::: Given records

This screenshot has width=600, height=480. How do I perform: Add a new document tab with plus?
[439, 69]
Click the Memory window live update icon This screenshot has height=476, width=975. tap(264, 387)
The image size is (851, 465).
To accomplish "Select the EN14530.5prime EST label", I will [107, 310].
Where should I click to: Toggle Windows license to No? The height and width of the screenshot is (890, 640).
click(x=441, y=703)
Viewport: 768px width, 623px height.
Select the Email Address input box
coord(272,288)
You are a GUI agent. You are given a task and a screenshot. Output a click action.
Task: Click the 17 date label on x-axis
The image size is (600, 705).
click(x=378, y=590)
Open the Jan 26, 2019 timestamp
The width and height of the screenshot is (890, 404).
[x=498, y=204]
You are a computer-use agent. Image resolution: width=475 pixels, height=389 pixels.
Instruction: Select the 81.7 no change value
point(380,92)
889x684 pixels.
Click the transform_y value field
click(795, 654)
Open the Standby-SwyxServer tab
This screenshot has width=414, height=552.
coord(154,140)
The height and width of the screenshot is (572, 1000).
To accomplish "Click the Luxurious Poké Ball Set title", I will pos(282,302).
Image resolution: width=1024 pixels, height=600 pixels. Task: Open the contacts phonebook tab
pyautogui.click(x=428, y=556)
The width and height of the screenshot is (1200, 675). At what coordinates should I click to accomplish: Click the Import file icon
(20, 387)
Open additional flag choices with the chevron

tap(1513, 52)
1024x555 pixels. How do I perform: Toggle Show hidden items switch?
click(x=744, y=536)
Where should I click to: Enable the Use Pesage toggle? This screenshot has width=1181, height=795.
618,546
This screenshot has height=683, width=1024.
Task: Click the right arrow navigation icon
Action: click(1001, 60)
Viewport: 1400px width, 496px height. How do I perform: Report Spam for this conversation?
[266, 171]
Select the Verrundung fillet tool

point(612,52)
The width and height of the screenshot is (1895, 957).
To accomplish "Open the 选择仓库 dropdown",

::::::

How to complete this task:
Report all lines above with "will".

Answer for the task:
To accomplish "Select the EN14530.5prime EST label", I will [107, 310].
To accomplish "Click the Luxurious Poké Ball Set title", I will pos(282,302).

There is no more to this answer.